Mahasiswa Program Studi Pendidikan Agama Kristen (PAK) IAKN Tarutung Semester III berhasil mencuri perhatian dengan inovasi sederhana namun sarat makna: alat Virtual Reality (VR) berbahan kardus. Inovasi ini lahir dari bimbingan Dr. Sandy Ariawan, S.M.G., S.Pd.K., M.A., M.Pd.K., selaku dosen pengampu mata kuliah Teknologi Pembelajaran. Tugas yang diberikan Dr. Sandy menantang mahasiswa untuk menciptakan media pembelajaran yang kreatif, relevan, dan terjangkau, khususnya untuk mendukung pendidikan agama Kristen. Dengan memanfaatkan kardus bekas sebagai bahan utama, mahasiswa berhasil merakit perangkat VR sederhana yang mampu memvisualisasikan kisah Alkitab, sejarah gereja, hingga simulasi edukasi lainnya.
Terobosan ini patut diapresiasi karena menunjukkan bahwa teknologi tidak harus mahal untuk memberikan dampak besar. Namun, inovasi ini juga membuka ruang diskusi kritis. Mengapa kreativitas seperti ini baru muncul di lingkungan pendidikan tinggi agama? Apakah ini cerminan minimnya akses terhadap teknologi modern dalam pendidikan agama? Dalam konteks pendidikan berbasis agama, sering kali ada kesenjangan besar antara kebutuhan untuk beradaptasi dengan perkembangan zaman dan realitas fasilitas yang tersedia, terutama di institusi berbasis daerah.
Menurut Dr. Sandy Ariawan, penciptaan alat VR dari kardus ini membuktikan bahwa teknologi dapat diintegrasikan dalam pembelajaran dengan cara yang relevan, murah, dan tetap berdampak signifikan. “Mahasiswa mampu menunjukkan bahwa kreativitas dan inovasi bisa lahir dari keterbatasan. Ini adalah bukti bahwa semangat belajar dan beradaptasi tetap hidup, bahkan dengan sumber daya yang minim,” ungkap beliau.
Meski sederhana, inovasi ini secara tidak langsung mengkritisi kurangnya dukungan fasilitas teknologi yang memadai bagi institusi pendidikan agama. Dengan keterbatasan dana, mahasiswa harus "berjuang" menciptakan media pembelajaran yang seharusnya mendapat perhatian lebih dari institusi atau pemerintah.

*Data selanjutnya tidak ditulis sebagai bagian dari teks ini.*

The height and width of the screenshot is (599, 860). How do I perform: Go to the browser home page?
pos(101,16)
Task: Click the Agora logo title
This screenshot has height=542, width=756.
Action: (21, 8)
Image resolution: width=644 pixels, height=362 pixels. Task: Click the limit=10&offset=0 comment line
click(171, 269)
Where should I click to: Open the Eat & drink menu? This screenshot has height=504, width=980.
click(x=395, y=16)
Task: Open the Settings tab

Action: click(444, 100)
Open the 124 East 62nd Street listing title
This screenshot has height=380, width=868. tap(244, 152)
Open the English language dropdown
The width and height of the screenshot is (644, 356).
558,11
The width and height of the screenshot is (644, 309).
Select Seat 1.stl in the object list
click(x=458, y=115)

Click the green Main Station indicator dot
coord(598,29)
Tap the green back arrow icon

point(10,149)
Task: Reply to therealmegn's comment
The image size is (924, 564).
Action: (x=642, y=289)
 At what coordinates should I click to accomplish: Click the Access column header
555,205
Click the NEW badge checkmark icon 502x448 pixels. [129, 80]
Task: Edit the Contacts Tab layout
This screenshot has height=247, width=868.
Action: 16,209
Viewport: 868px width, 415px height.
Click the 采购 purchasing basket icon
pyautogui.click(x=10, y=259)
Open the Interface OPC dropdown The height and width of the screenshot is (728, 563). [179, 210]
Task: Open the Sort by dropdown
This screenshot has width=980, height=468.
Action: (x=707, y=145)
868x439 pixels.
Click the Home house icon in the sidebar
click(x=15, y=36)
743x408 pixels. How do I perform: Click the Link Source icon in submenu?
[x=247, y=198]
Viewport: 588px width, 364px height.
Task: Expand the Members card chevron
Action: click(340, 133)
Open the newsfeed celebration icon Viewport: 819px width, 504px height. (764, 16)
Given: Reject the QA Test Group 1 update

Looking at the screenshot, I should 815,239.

Terlepas dari kritik tersebut, upaya mahasiswa IAKN Tarutung ini layak dijadikan inspirasi. Mereka menunjukkan bahwa kreativitas tidak mengenal batas, bahkan dalam kondisi yang serba terbatas. Ke depan, penting untuk mempertimbangkan bagaimana inovasi seperti ini bisa dikembangkan lebih lanjut, baik dengan dukungan teknologi yang lebih canggih maupun pelatihan khusus bagi guru-guru di daerah terpencil. Dengan begitu, ide sederhana ini tidak hanya menjadi tugas mata kuliah, tetapi juga mampu membawa dampak nyata bagi kemajuan pendidikan agama Kristen di Indonesia.